## Work to complete
What needs transcribing is the line with "The height and" and every line after it to the end of the records, exactly and alone, with no pictures.

#### Extracted information ####

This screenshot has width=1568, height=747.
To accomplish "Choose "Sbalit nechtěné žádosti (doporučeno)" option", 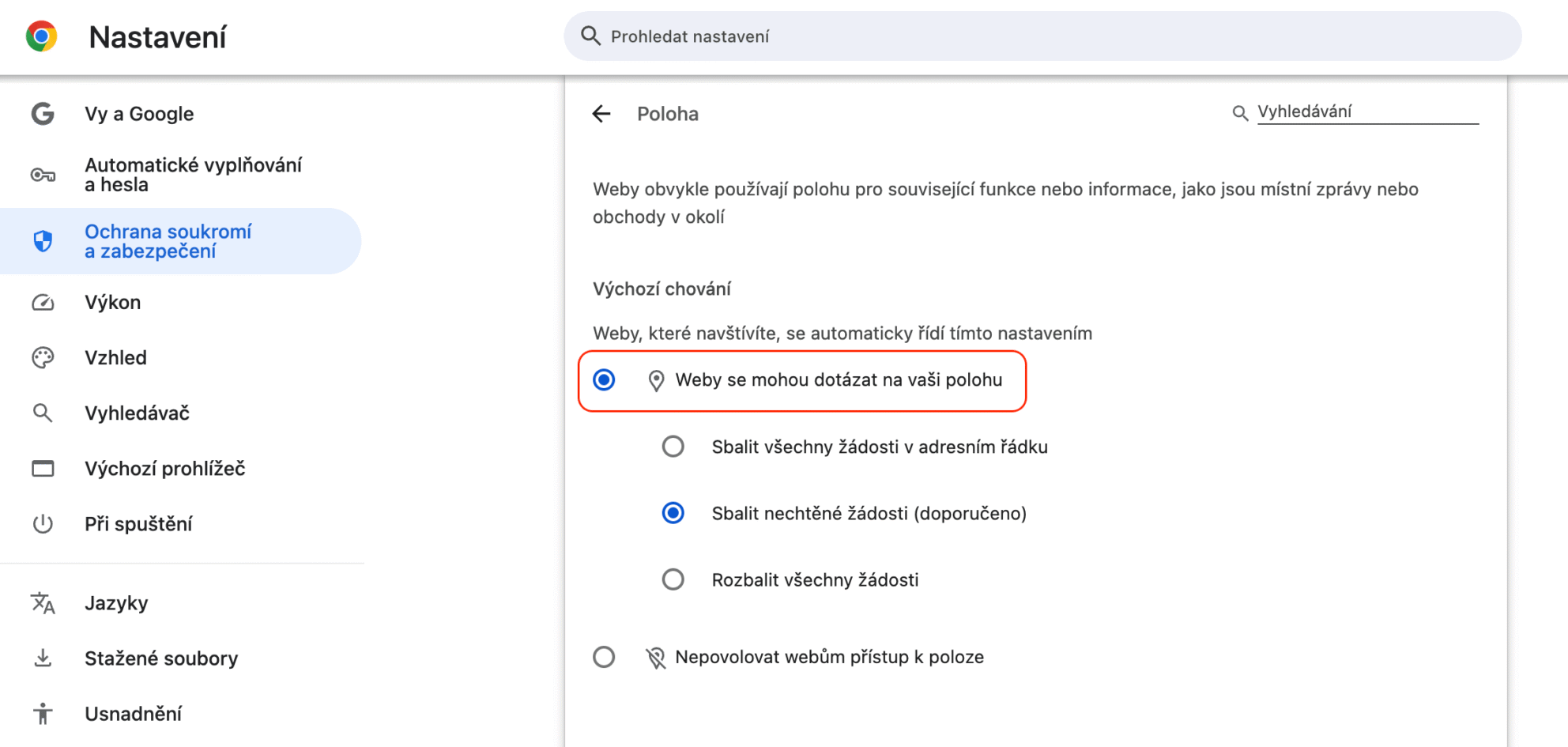I will click(673, 513).
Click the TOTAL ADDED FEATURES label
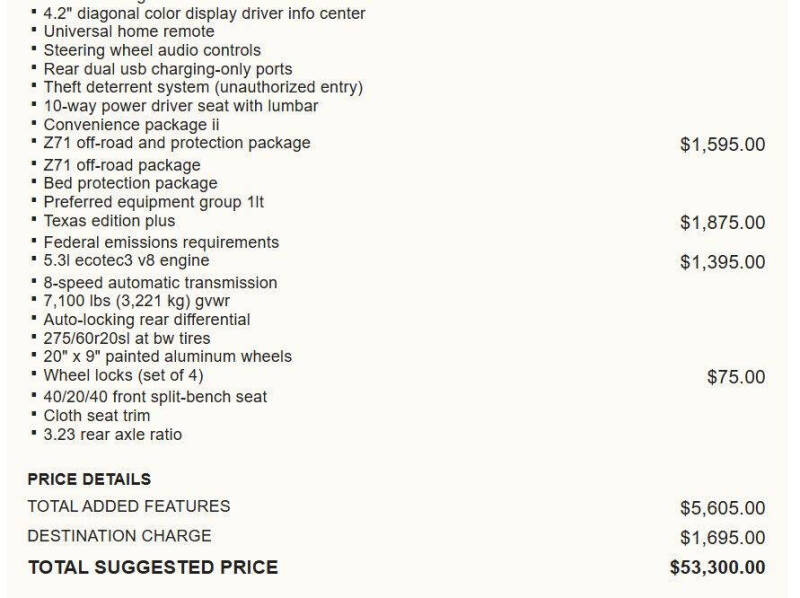This screenshot has width=800, height=598. (x=129, y=506)
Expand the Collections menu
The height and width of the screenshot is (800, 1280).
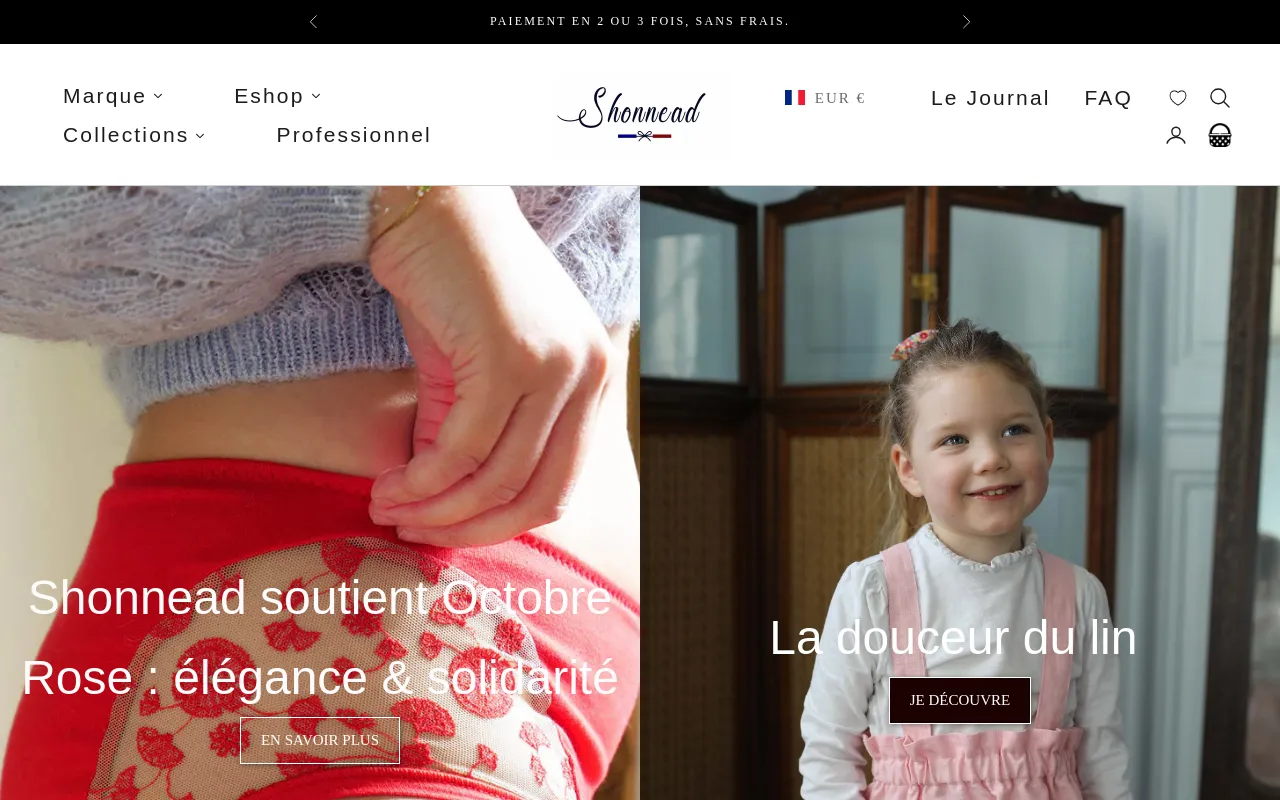coord(134,135)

####

## Exercise result
The height and width of the screenshot is (800, 1280).
coord(134,135)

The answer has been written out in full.